EXERCISE TASK
Continue the carry-on travel guide from its last line, keeping its voice and format.

SOURCE EXTRACT
● ● ● ● ● ● ●
I travel carry-on only for almost every trip now. Not because I’m obsessed with minimalism, but because I hate surprise baggage fees and standing at a carousel while everyone else is already out living their trip.

If you’ve tried carry-on only travel and ended up stressed, overloaded, or forced to gate-check your bag (and pay for it), this system is for you. It’s a simple, repeatable approach that starts before you book the flight and ends when you zip your bag shut at home.

Think of it as a decision tree for carry-on only travel on a budget: at each step, you make one smart choice that saves you money, weight, or stress.

1. Before You Book: Decide If This Flight Even Works for Carry-On Only

Most people start with, “What should I pack?” I start with, “Is this airline going to punish me for bringing a bag at all?”

On some ultra-low-cost airlines, a normal carry-on in the overhead bin is a paid add-on. On others, it’s included. That difference can completely change the carry on vs checked bag cost and wipe out the “cheap” fare you thought you found.

Here’s my pre-booking checklist to avoid airline baggage fees before they ambush you:

  • Check the baggage policy before you buy. Go to the airline’s site and find the baggage chart. Look at three things: personal item rules, standard carry-on rules, and whether the cheapest fare includes an overhead bag at all. Articles like this breakdown from AirAdvisor show how quickly fees add up.
  • Run a mock booking. Go all the way to the payment page (then stop). Add a carry-on and a checked bag and watch the total. Sometimes a slightly higher fare class with a bag included is cheaper than adding bags à la carte.
  • Compare total trip cost, not just the ticket. A $79 fare + $60 in bag fees is not cheaper than a $120 fare with a free carry-on and clear baggage rules.

My rule: if an airline charges extra for a standard overhead carry-on and I have other options, I usually skip it. Why start a trip arguing over a backpack?

Step 2 Make sure your luggage is within the size limits.

2. Choose the Right Two Bags: Your Real Baggage Allowance

Once I know the airline is carry-on friendly, I treat my allowance as a puzzle: one main carry-on + one personal item. That’s my entire system. If it doesn’t fit in those two, it doesn’t come.

This is where a lot of carry on packing mistakes happen. The wrong bag can cost you money at the gate.

  • Pick a bag that actually fits the rules. Many popular suitcases are technically too big once you include wheels and handles. Most airlines hover around 22 x 14 x 9 inches for carry-ons, but always check your specific flight and the carry on size limits for airlines you’re flying.
  • Go lighter, not just smaller. A heavy suitcase eats into strict weight limits on international and low-cost carriers. I look for the lightest bag that still feels durable enough to survive overhead bins and cobblestones.
  • Max out the personal item. This is where people leave money on the table. A slim backpack or large underseat tote that fits the airline’s dimensions can hold your laptop, toiletries, and a surprising amount of clothing.
● ● ● ● ● ● ●
SUPPLIED DATA
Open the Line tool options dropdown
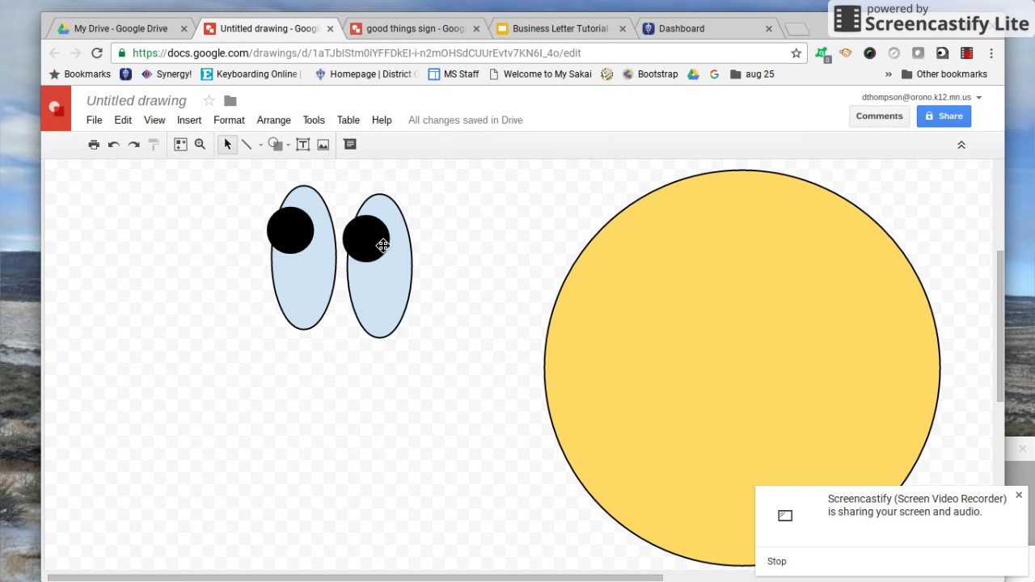Screen dimensions: 1035x582 (260, 146)
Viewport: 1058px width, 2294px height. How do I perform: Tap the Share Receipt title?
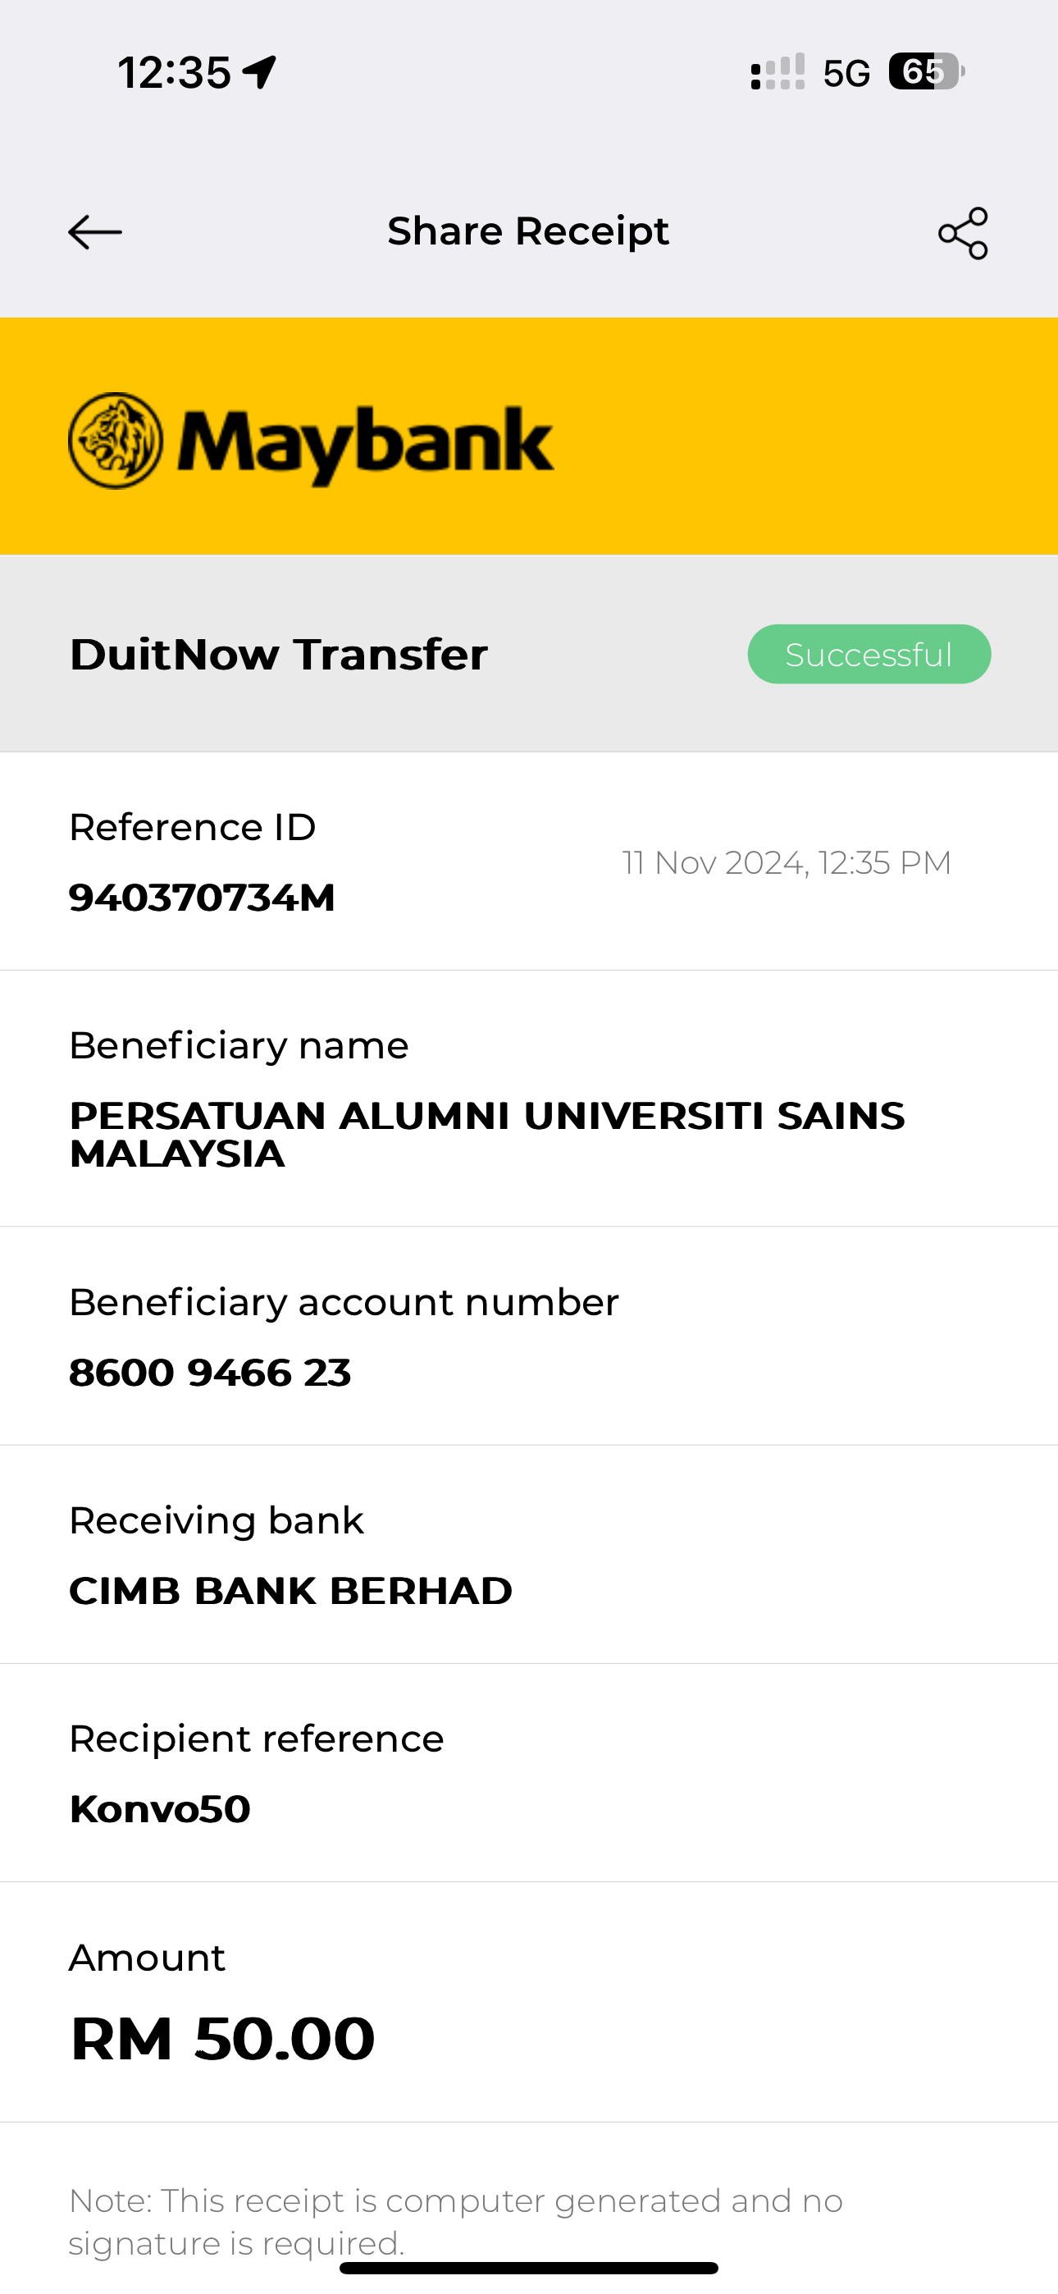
● ● ● ● ● ● ●
OUTPUT BELOW
  • Avoid built-in batteries. Smart bags with non-removable batteries can cause drama at security and at the gate. I’d rather bring a separate power bank I can pull out in two seconds.

Think of your two bags as one carry-on only packing system. I put dense, heavy items (electronics, liquids, chargers) in the personal item under the seat, and lighter, bulkier items (clothes, shoes) in the overhead carry-on.

3. Build a Capsule Packing List: Decide What Actually Earns Its Place

Overpacking doesn’t start in the suitcase. It starts on the packing list.

If you start with, “What might I want?” you lose. I start with constraints and treat it like a budget travel carry on packing challenge.

  • Trip length matters less than you think. My baseline is a 7–10 day wardrobe. For longer trips, I plan to do laundry. It’s almost always cheaper than paying checked bag fees both ways.
  • Capsule wardrobe only. Every top must match every bottom. Darker colors, quick-dry fabrics, and layers win. One statement piece is fine; five is not.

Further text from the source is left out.